"No words I can say will shape or stop the endless cycles of violence in Israel and Palestine, and few come amid this unspeakable massacre. I vehemently condemn the attacks on innocent civilians by Hamas that have stolen the lives of so many, and I mourn with the New Yorkers and people worldwide who see this senseless death and feel this loss as their own.
"I see the inhumanity of slaughter, and can be guided only by the humanity of grief. Borders and backgrounds do not determine or define humanity, and grief looks the same across them all. Pain looks the same. Death looks the same. And as it has for decades, pain and death will only continue in the region, escalated exponentially in the wake of this attack.
"Political alignment cannot be a filter against compassion, outrage, or horror in the face of carnage. Rallies in the immediate aftermath of attacks that seemingly glorify deaths, like the one in Times Square, were unseemly, ill-placed and repugnant. Many of the responses in our city to unspeakable violence overseas have been to speak in rash, reactionary, and dehumanizing ways, where compassion is determined by creed. I understand the emotions that drive these responses, but they too can be dangerous.
"Massacre of innocent people is indefensible. War is not something to egg on. Death is not something to excuse. Oppression is not something to overlook. As I write this, unspeakable harm and violence is being wrought on innocent people in Gaza caught in cycles of violence.

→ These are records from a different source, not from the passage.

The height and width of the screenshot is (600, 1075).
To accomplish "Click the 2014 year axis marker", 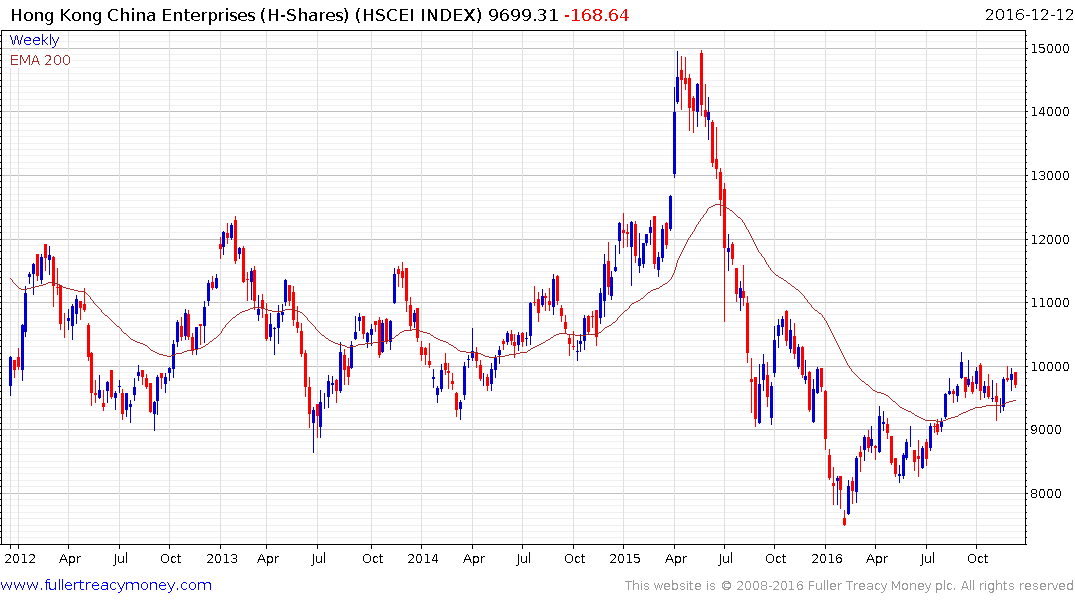I will coord(422,559).
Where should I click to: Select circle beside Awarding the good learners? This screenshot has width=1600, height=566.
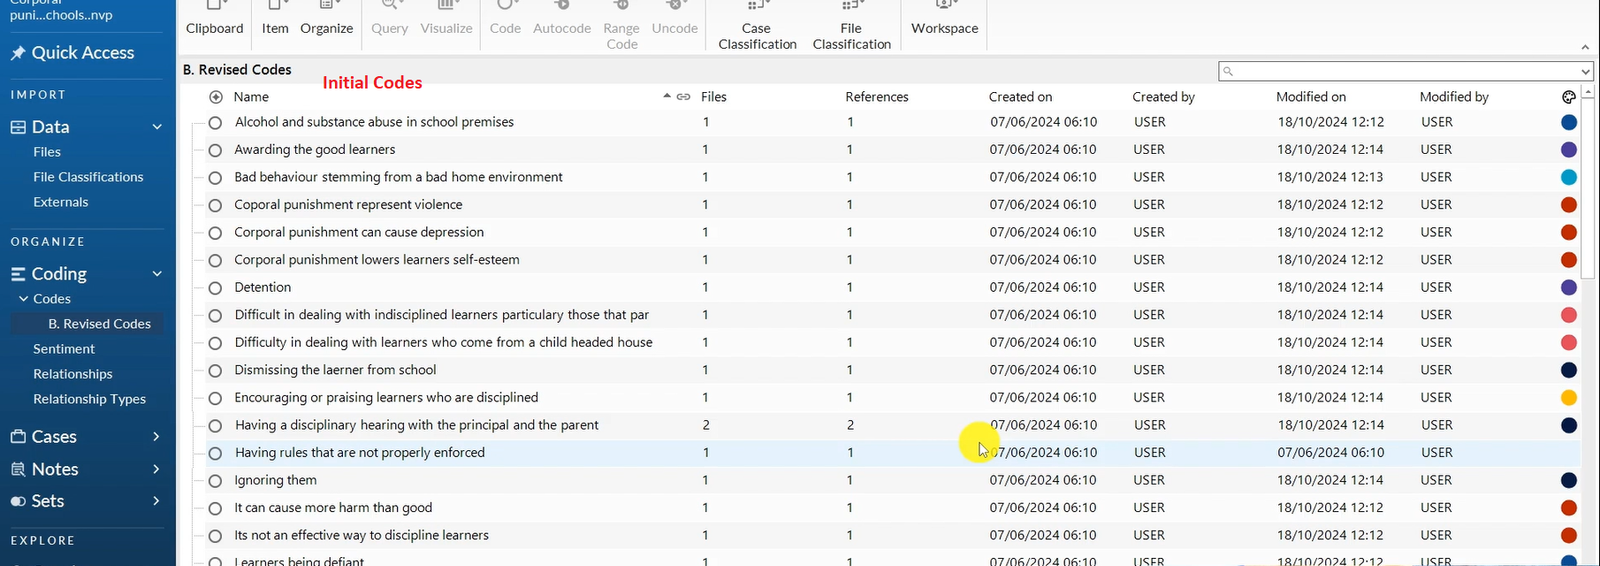tap(215, 150)
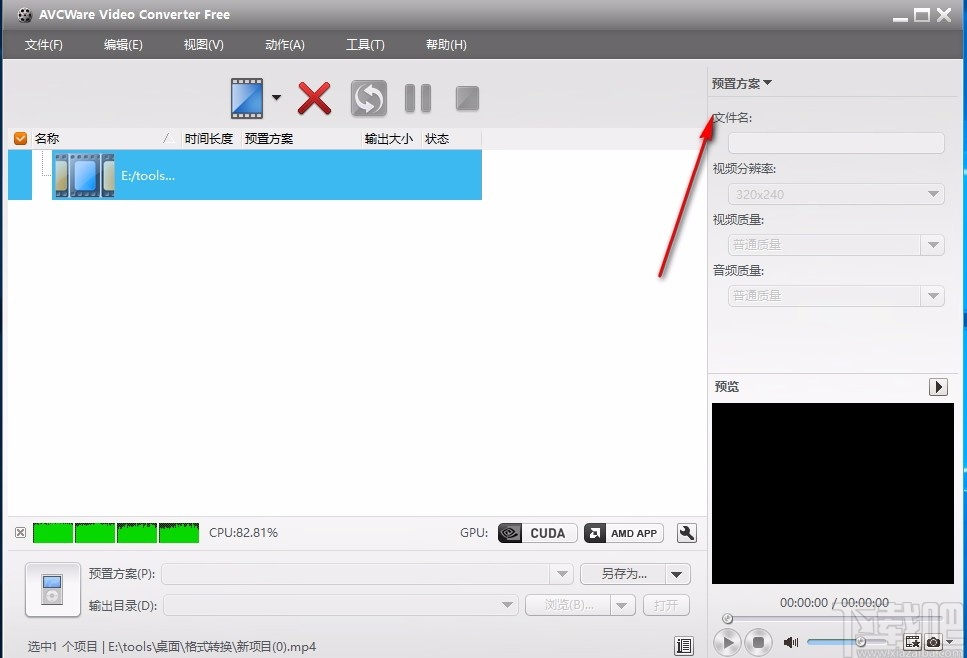Take a snapshot with the camera icon

[935, 643]
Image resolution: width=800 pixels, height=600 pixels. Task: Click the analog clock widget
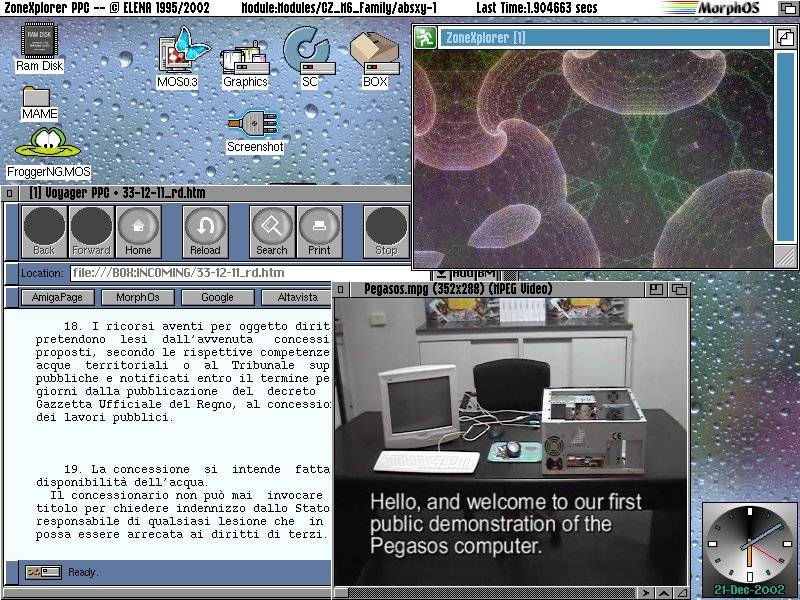[747, 544]
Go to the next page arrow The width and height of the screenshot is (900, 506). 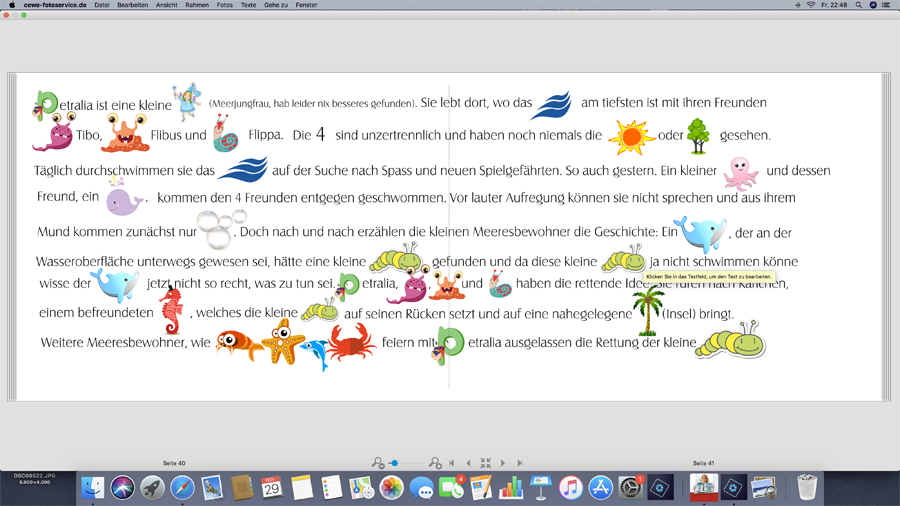tap(502, 463)
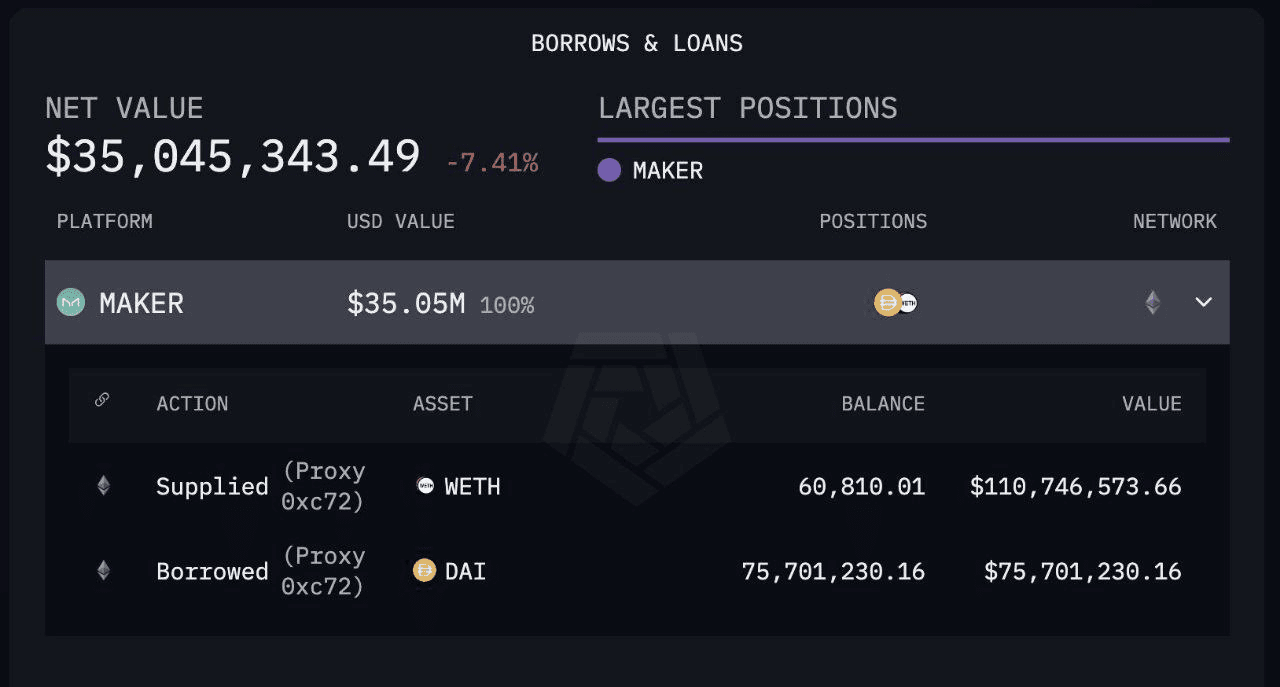Select the Largest Positions tab
1280x687 pixels.
(x=747, y=108)
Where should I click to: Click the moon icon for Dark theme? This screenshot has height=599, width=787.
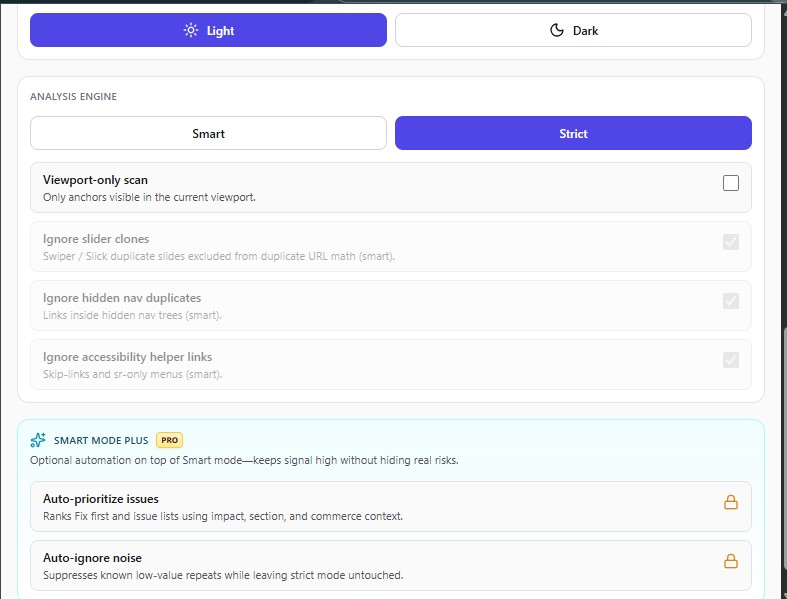click(x=557, y=30)
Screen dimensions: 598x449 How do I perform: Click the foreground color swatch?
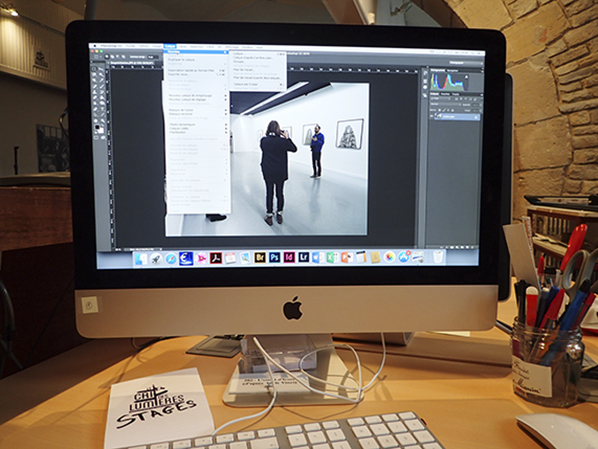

"We can, we have to be able to, at once grieve the hundreds of innocent lives taken in Israel, and oppose the escalating violence of retaliation, the endless war, the systemic violence and oppression of Palestinians too often ignored, excused, or condoned. I refuse to believe that it is impossible to express all of these sentiments, and I believe that in grief, we must provide space and support for people to cry out in their personal and cultural pain. Particularly in a city of great diversity and constituencies we are honored to represent, that is the space that is needed, that our leaders should be building. Doing so will always invite criticism, but ultimately be the best and only way to see progress.
"I understand the seeming impossibility of that effort, yet I urge us all to recognize humanity even in opponents —conflict looks different, war looks different, through a lens of humanity. Through that lens, peace must be the only goal.
"Violence begets violence, and only peace can overcome it. I pray for comfort in this moment, an end to both the immediate and the underlying violence, and somehow, for lasting peace."